Graham Bell – The #Permaculture Garden

By | October 5, 2011


Permaculture Garden

Permaculture Garden

As I mentioned in the last post, I was reading Graham’s Permaculture Garden while I was on Holiday.

In over 40 years of Gardening I’ve read lots of books and there aren’t many authors that really impress me but I think Graham has to join Geoff Hamilton and Ethelind Fearon on the podium.

It’s a concise and practical review of how permaculture could be applied to a normal garden. He covers all the usual permaculture ideas about doing more with less, grouping things in zones to save energy and to work towards a woodland garden which involves a sensible progression rather than a rotation to increase the diversity of the space.

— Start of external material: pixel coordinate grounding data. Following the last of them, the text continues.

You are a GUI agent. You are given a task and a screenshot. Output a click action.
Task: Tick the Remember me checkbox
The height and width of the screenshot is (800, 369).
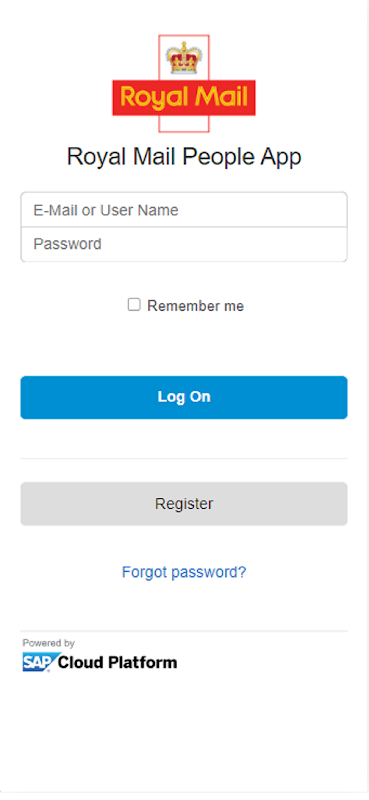pos(134,305)
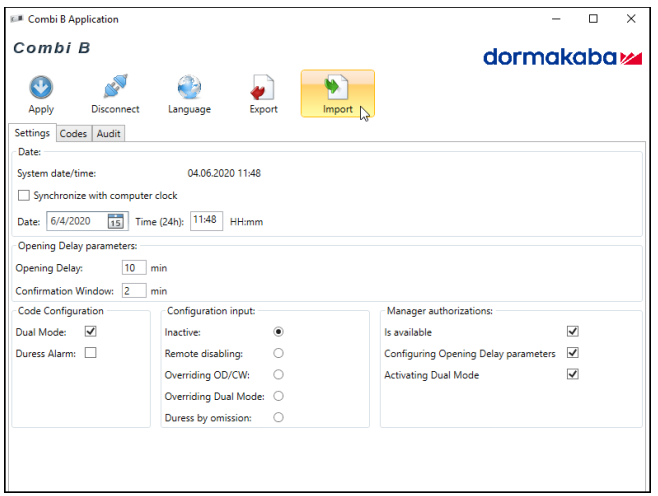The image size is (658, 496).
Task: Toggle the Activating Dual Mode checkbox
Action: (x=573, y=375)
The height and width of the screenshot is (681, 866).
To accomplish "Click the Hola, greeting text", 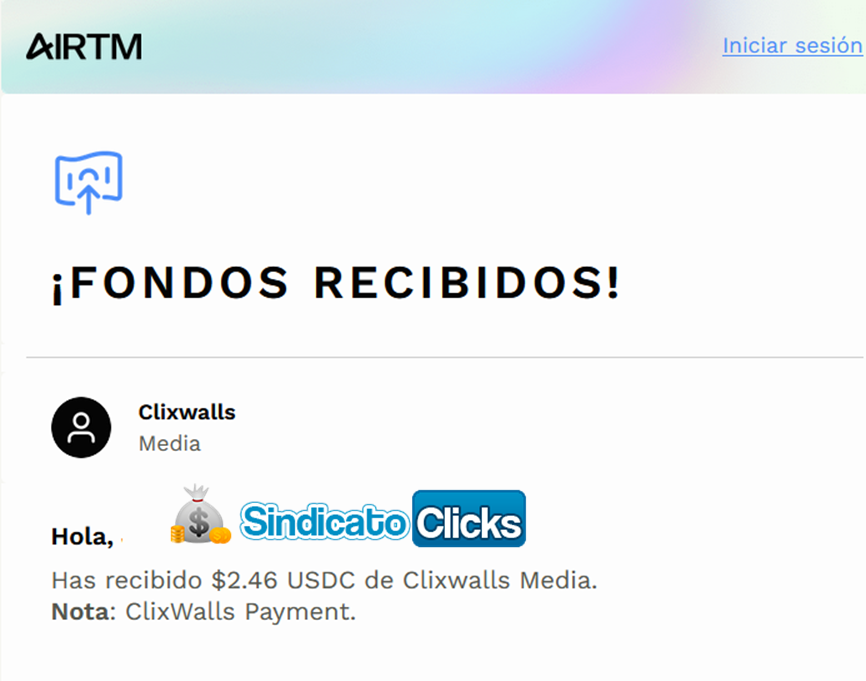I will coord(82,536).
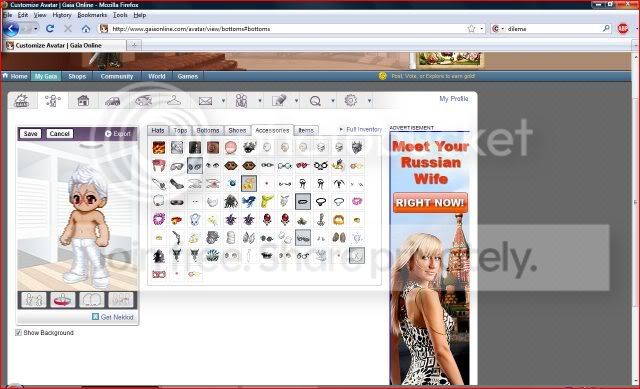Open the History menu

pyautogui.click(x=62, y=15)
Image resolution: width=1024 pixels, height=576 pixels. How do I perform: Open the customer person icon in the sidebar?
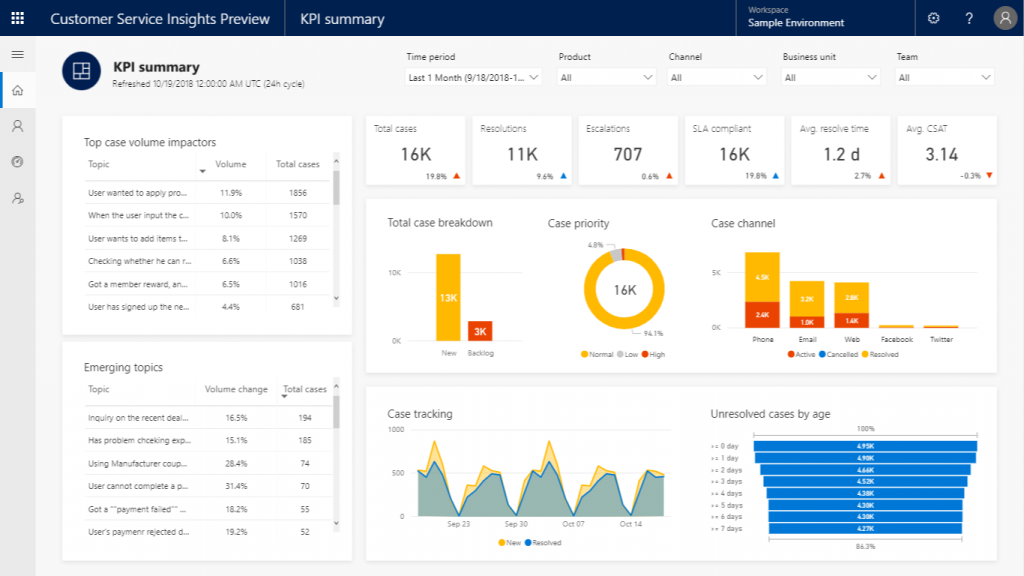point(16,125)

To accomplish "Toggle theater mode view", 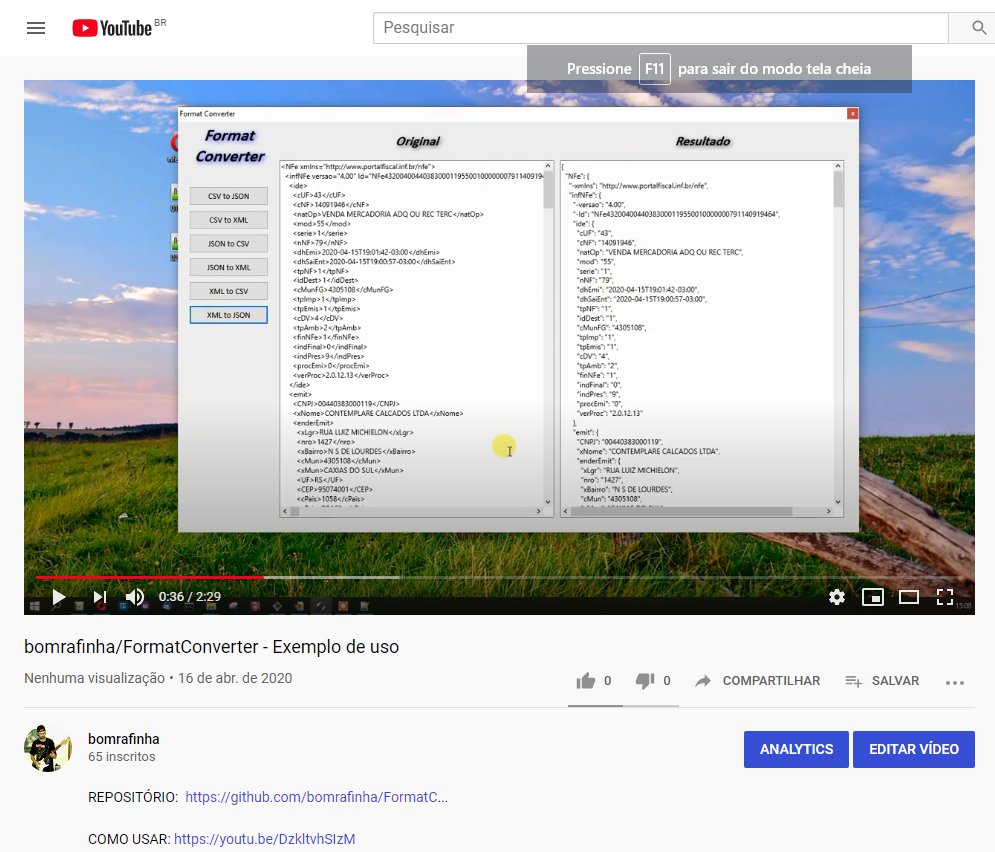I will [x=908, y=597].
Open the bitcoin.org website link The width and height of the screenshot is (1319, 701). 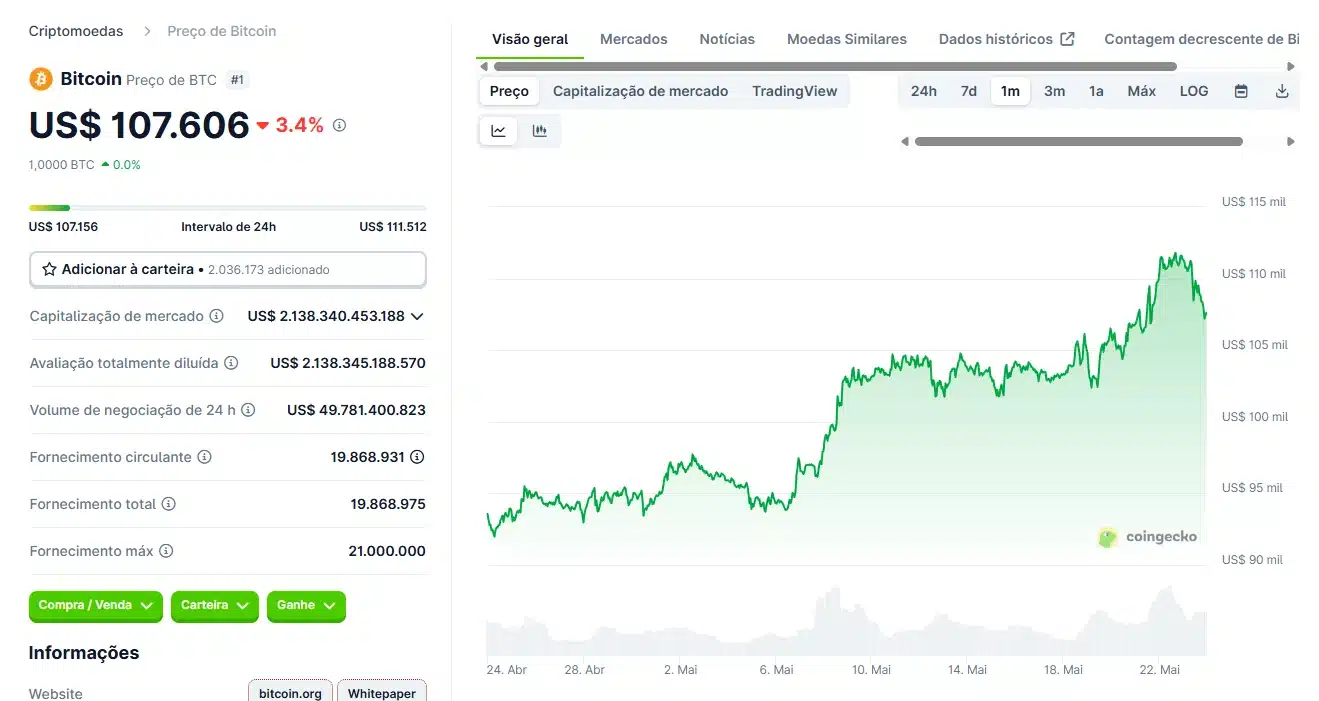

He covers layering and stacking, the use of swales along the contour to facilitate passive irrigation, the benefits of how to make use of the edge effect and the benefits of using perennial vegetables rather than annuals in a no dig progression.

The best thing is that it has a series of easy to execute 1 day projects including containers on concrete, developing a tree garden, creating a grey water reed bet and the ominous sounding German Mound.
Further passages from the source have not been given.